Wenn man, so wie ich, schon gefühlt hundert Artikel zum Thema „Twerking“ verfasst hat,  freut man sich nicht mehr wirklich, wenn der Chef verlangt, noch einen weiteren zu tippen. Die Videos sind fraglos schön anzusehen und gehören zu einer Männerseite wie Taschentücher zu Pornos.

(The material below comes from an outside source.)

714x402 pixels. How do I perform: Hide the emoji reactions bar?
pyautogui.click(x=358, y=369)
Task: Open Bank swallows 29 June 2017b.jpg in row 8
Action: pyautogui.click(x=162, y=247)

Aus inhaltlicher Sicht war die Nummer jedoch bereits nach dem dritten Video erschöpft, weshalb es mit jedem Mal zunehmend schwieriger wurde, die vorgeschriebene Textlänge mit halbwegs sinnvollen Sätzen zu füllen. Nun ist es ja nicht so, als hätte ich dieses Problem nicht schon oft genug bejammert, aber um den Chef zu zitieren: „Es ist ja dieses Mal ein Tutorial!“ Na dann!

Einige selbstmitleidige Seufzer später, die weder beim Chef noch im Kollegium irgendeine andere Wirkung zeigten als meine Stellung als Jammerlappen zu festigen, widmete ich mich also dem Video. Und warum auch nicht? Es gibt sicherlich viele Männer unter unseren Lesern, die das Twerken gerne lernen würden. Vielleicht könnte man diese ja sogar auffordern, Videos davon zu machen und uns zu schicken?!

Nach knapp 50 Sekunden (in sexueller Hinsicht durchaus ansehnlichem) Business-as-Usual-Arschgewackel zu irgendeinem Plastik-Pop-Geheule aus dem Synthie-Baukasten dann die Enttäuschung: Die Einführung in die tiefe Kunst des Twerkings findet auf Russisch statt. Bedeutet das nun, dass all jene, die dieser Sprache nicht mächtig sind, niemals werden die Freude erleben dürfen, die klare Höhenluft des professionellen Arschbacken-Tanzes zu atmen?

So sieht es aus, Freunde! Es tut mir leid, euch enttäuschen zu müssen, aber am Ende befriedigt auch dieser Clip letztlich nur den passiven Voyeur im Manne. Allen Beteuerungen meines Chefs zum Trotz. Falls ihr euch nun verraten fühlt, lasst euch gesagt sein: Mir ging es ganz genauso so!

Doch um mein Gesicht zu wahren, lasse ich mit nichts anmerken. Diese Genugtuung gönne ich meinen sogenannten Kollegen nicht, deren hämisches Gegrinse ICH ÜBRIGENS NICHT ÜBERSEHEN HABE! Aber nicht mit mir, ihr Patienten! Heute nicht! Diesmal wird erst zuhause geweint! Bäm!